It’s been exactly one-and-a-half years since my last international trip. Covid-19 is to blame. The pandemic has wreaked havoc on economies and left the aviation sector in shambles.
I am travelling to Johannesburg, South Africa, to the Sanlam Financial Journalism School. As l boarded the plane, l made a final call before I had to turn off my phone. I let a family member know the flight is leaving on schedule.
After four-and-a-half hours, we touched down at the Oliver Tambo International Airport. I turned my phone on and it automatically switched to MTN South Africa, which seemed to be the strongest network. Immediately, Safaricom sent a text message that l am roaming on Cell-C South Africa.
What surprised me, however, are the call rates. Calling Kenya would cost me Sh110 per minute, while receiving calls would cost Sh18 per minute. Making local calls would cost Sh60 per minute, and sending a text Sh25. Awed by the figures, l tried to log into airport wi-fi to use WhatsApp to call for a driver.
However, it failed to connect, so l had to make the call via phone, which cost me Sh500 for just a few minutes.
As we drove out of the airport, l wondered about the African Continental Free Trade Area (AfCFTA). Eleven months since its inception, l have yet to be able to make a call from one African country to the other at an affordable rate.

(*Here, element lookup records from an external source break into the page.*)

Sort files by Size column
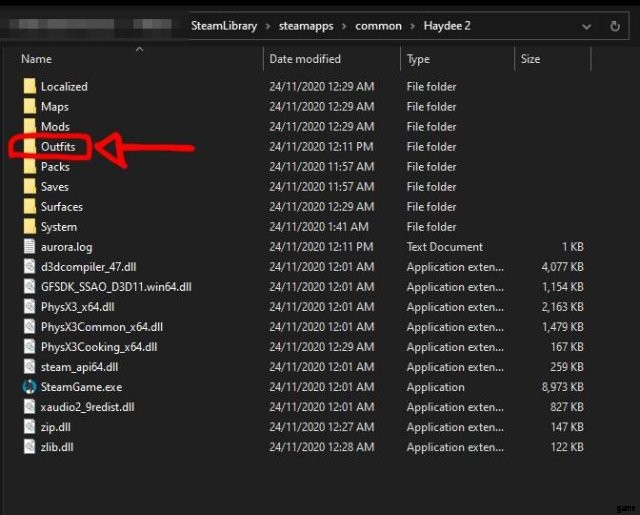640x515 pixels. tap(530, 59)
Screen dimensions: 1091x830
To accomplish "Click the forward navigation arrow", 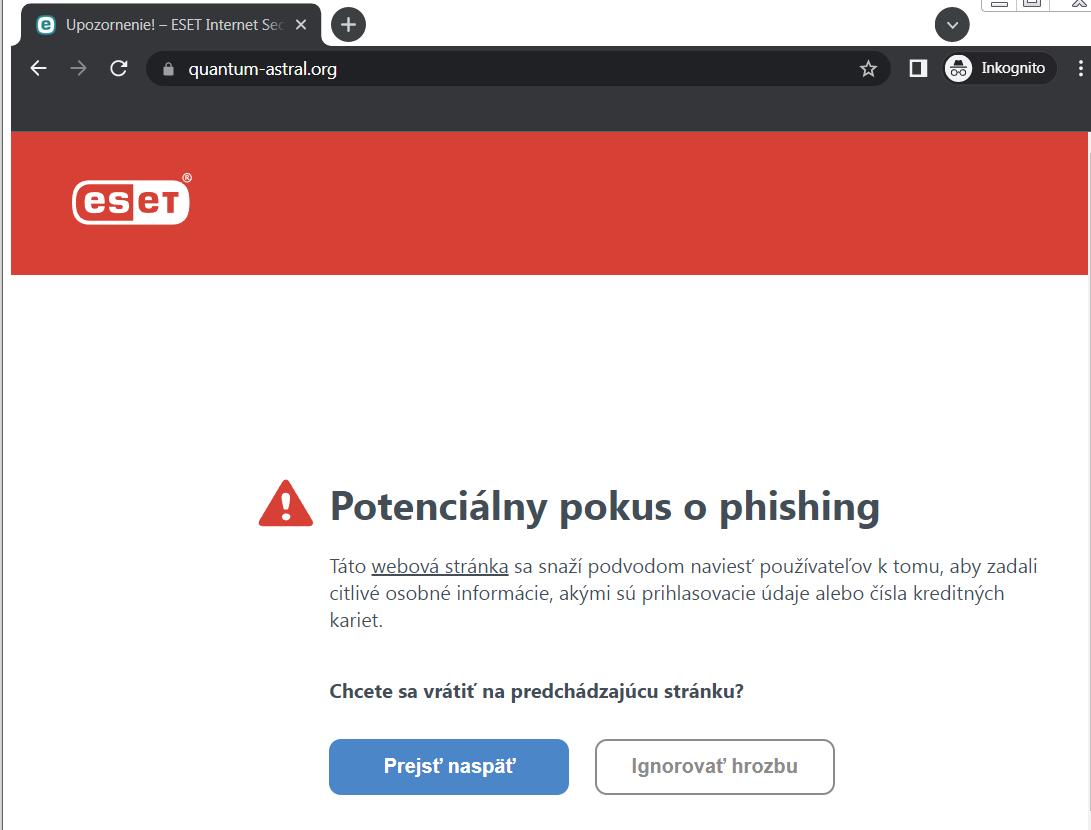I will [x=79, y=69].
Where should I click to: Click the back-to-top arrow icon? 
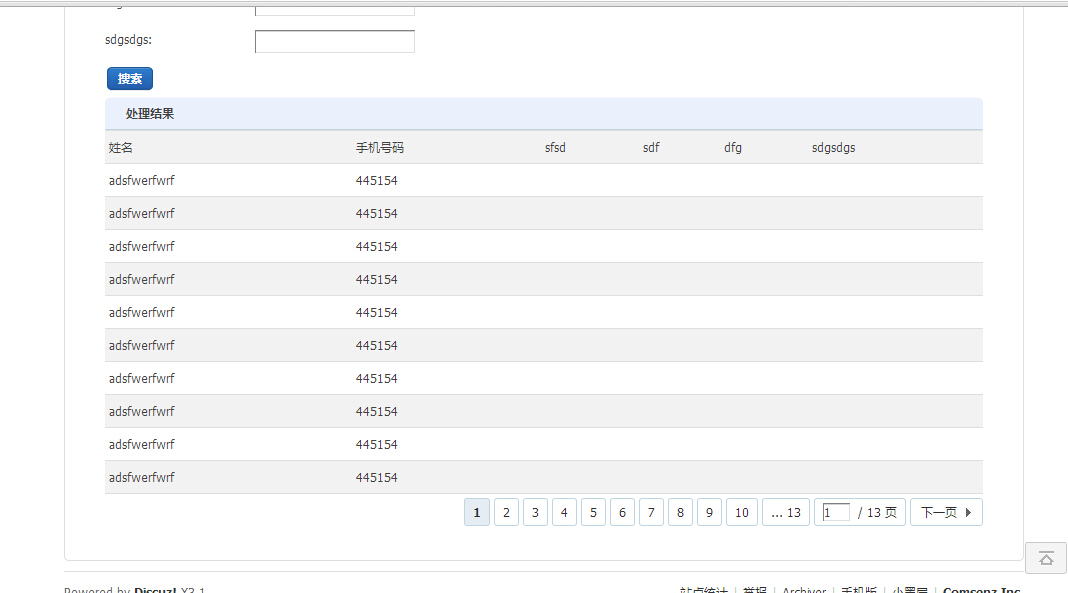tap(1045, 558)
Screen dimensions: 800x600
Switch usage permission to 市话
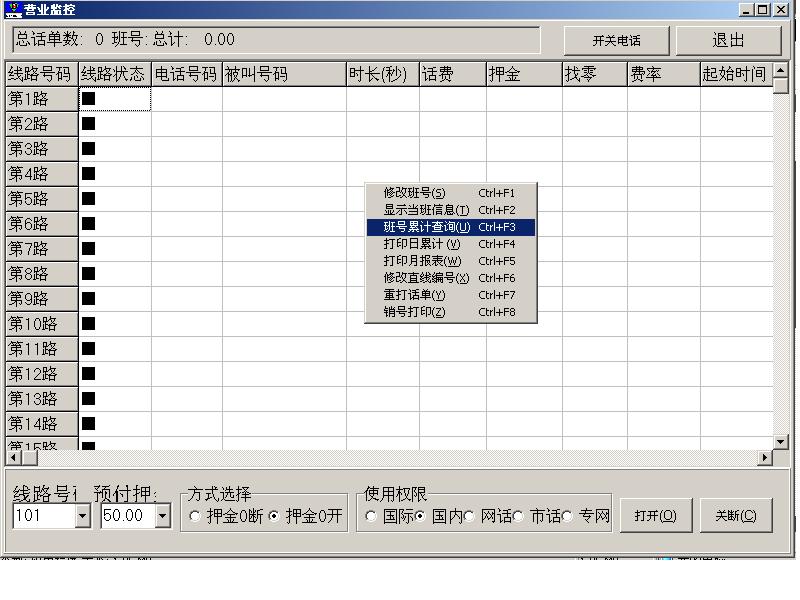[519, 517]
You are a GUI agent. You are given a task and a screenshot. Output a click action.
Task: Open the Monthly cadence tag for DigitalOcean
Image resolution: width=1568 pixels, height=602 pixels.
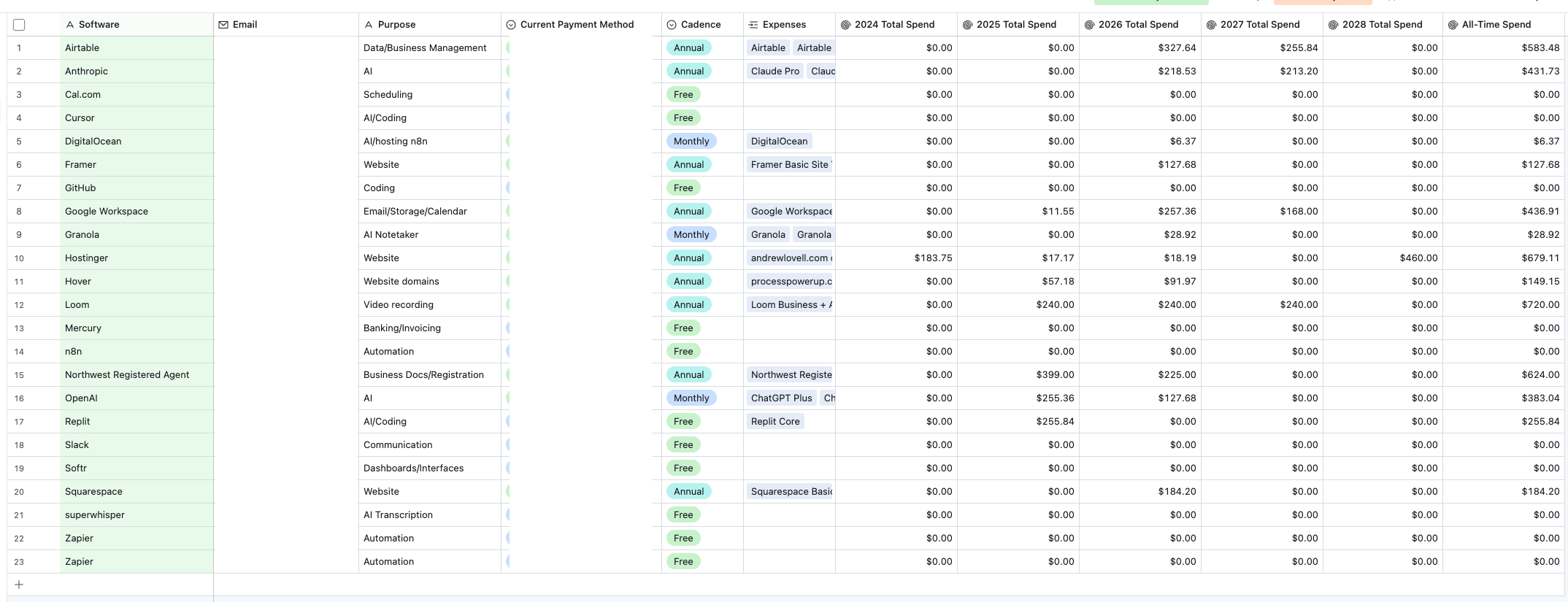pyautogui.click(x=691, y=142)
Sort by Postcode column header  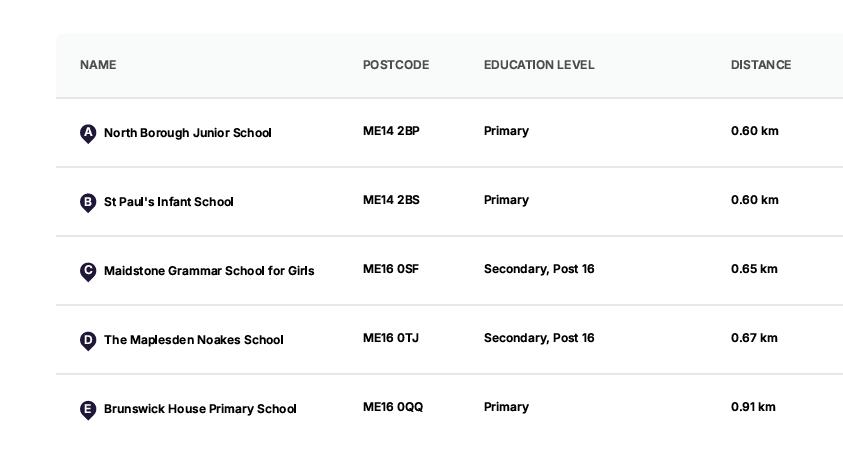click(396, 65)
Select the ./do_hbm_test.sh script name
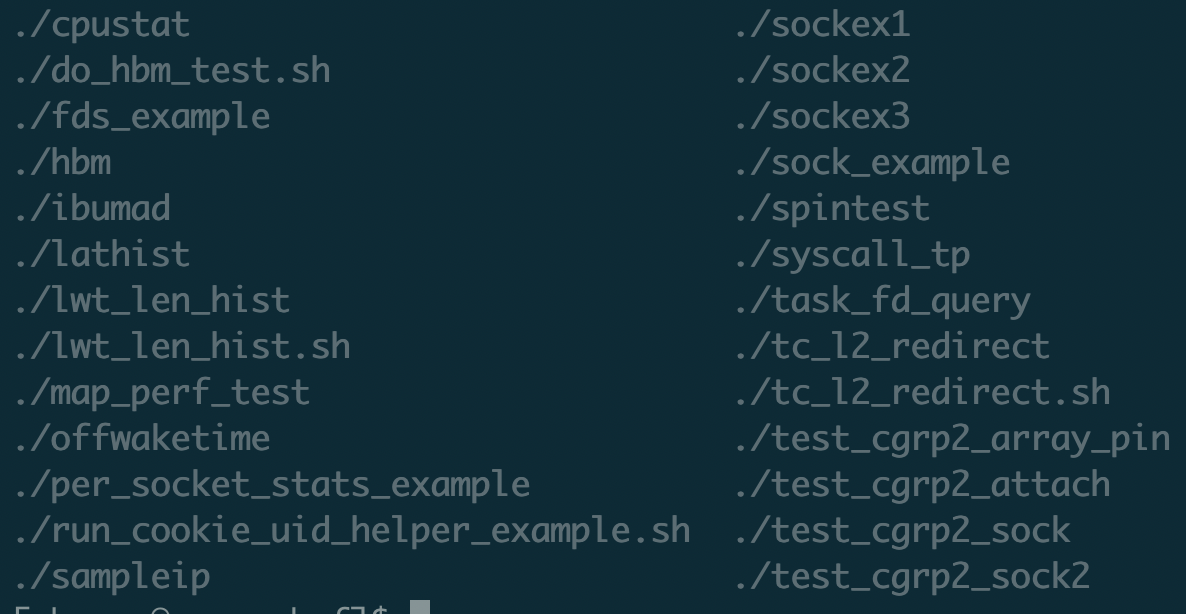 pos(172,71)
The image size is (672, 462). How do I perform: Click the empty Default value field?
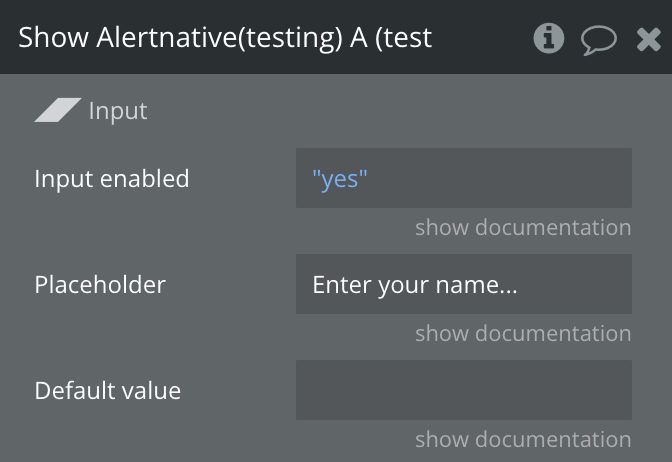(x=463, y=390)
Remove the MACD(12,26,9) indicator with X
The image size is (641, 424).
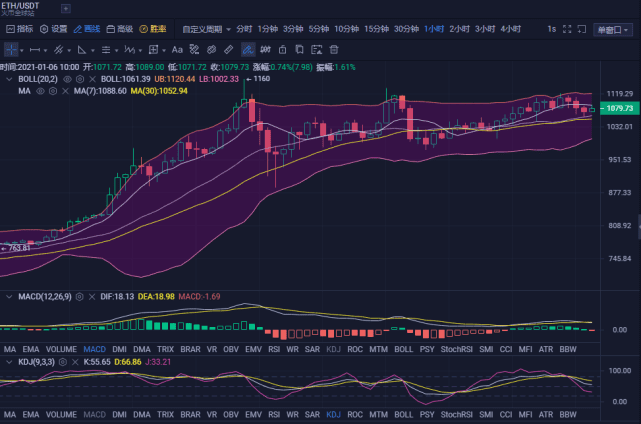click(92, 296)
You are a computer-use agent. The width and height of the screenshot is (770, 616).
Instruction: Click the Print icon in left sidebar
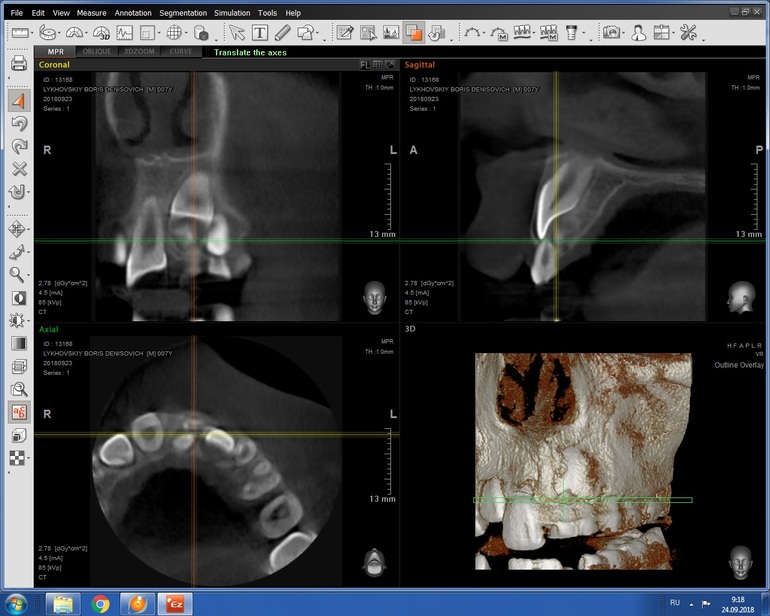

AfCFTA was meant to harmonise trade in African countries and create a single market of 1.27 billion consumers. It was ratified by 54 African countries - except for Eritrea - in January this year, with the promise to cut tariffs, such as taxes, on 90 per cent of the goods produced in the continent, and boost intra-African trade by 52 per cent.
African Great Insights data indicates the free trade area would also grow the middle-class from 350 million to 600 million by 2030. Online retail business would hit at least $75 billion (Sh8.3 trillion) by 2025.
But all that seem to just be on paper. Former Central Bank of Kenya Governor and Executive Director of the African Economic Research Consortium, Prof Njuguna Ndung’u, says the issue is non-tariff barriers.
For AfCFTA to work, he says, individual states must be willing to put in the work and move the agreement from paper to the borders where restrictions are, and boost infrastructure.
“We need to recognise and accept that the world of competition in the marketplace will depend on domestic policies that realign the realities in the world and those of individual countries in Africa, especially policies that support competitive production,” he says. “Domestic policy and strategic directions must realise the place of technology policy, market structures, industrialisation and innovation strategies.”